Output Formats¶
Complete specification for all marker-pdf output formats.
Supported Formats¶
- markdown - GitHub-flavored markdown (default)
- json - Structured JSON with metadata
- html - Semantic HTML5
- chunks - Text chunks for RAG/embedding
Markdown Format¶
Overview¶
GitHub-flavored markdown with preserved formatting, tables, equations, and images.

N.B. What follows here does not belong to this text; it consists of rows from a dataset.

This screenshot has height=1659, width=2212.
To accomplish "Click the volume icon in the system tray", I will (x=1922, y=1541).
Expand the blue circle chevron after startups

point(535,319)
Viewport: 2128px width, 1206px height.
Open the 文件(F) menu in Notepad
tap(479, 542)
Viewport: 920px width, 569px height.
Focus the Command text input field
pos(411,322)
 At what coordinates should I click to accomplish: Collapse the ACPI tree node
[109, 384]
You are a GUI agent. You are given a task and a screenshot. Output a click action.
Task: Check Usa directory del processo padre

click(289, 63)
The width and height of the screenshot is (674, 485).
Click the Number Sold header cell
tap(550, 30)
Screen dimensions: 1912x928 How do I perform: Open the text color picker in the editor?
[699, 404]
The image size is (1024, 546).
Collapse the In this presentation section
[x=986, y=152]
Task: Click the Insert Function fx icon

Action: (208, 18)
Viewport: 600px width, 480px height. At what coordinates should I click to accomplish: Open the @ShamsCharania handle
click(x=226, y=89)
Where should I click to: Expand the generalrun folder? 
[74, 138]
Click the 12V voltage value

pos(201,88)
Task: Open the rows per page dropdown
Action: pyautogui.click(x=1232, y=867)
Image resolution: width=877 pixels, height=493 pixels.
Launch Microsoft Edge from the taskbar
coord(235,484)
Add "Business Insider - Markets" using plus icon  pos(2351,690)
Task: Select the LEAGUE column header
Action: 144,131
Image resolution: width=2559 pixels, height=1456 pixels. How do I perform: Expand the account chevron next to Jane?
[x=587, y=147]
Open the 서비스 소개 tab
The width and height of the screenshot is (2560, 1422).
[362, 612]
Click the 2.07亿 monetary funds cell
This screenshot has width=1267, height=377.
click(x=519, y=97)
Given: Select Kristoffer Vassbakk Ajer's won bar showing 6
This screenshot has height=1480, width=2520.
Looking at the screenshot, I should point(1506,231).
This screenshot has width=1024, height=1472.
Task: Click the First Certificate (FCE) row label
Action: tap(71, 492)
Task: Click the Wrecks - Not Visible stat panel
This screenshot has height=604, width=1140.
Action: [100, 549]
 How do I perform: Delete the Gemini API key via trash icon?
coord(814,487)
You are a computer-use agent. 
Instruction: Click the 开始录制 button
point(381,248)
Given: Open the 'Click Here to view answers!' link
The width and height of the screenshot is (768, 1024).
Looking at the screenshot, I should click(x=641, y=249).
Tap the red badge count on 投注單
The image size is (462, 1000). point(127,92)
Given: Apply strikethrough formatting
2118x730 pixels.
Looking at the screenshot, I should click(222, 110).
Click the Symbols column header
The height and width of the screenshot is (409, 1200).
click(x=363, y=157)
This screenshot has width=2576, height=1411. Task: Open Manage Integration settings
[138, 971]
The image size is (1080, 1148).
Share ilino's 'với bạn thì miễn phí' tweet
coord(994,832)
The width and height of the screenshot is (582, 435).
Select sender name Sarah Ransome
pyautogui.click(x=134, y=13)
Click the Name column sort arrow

marker_single document.pdf --output_format markdown
Structure¶
# Document Title
## Section 1
Paragraph text with **bold** and *italic* formatting.
### Subsection 1.1
- Bullet point 1
- Bullet point 2
| Header 1 | Header 2 |
|----------|----------|
| Cell 1 | Cell 2 |

$$
E = mc^2
$$
Inline equation: $x^2 + y^2 = z^2$
Features¶
- Headings (H1-H6)
- Bold, italic, underline
- Lists (ordered, unordered)
- Tables with alignment
- Code blocks
- Block quotes
- Links
- Images (embedded or referenced)
- LaTeX equations (inline and display)
Image Handling¶
Images are extracted and referenced:

Images saved separately in output directory.
JSON Format¶
Overview¶
Structured JSON with full document metadata and content.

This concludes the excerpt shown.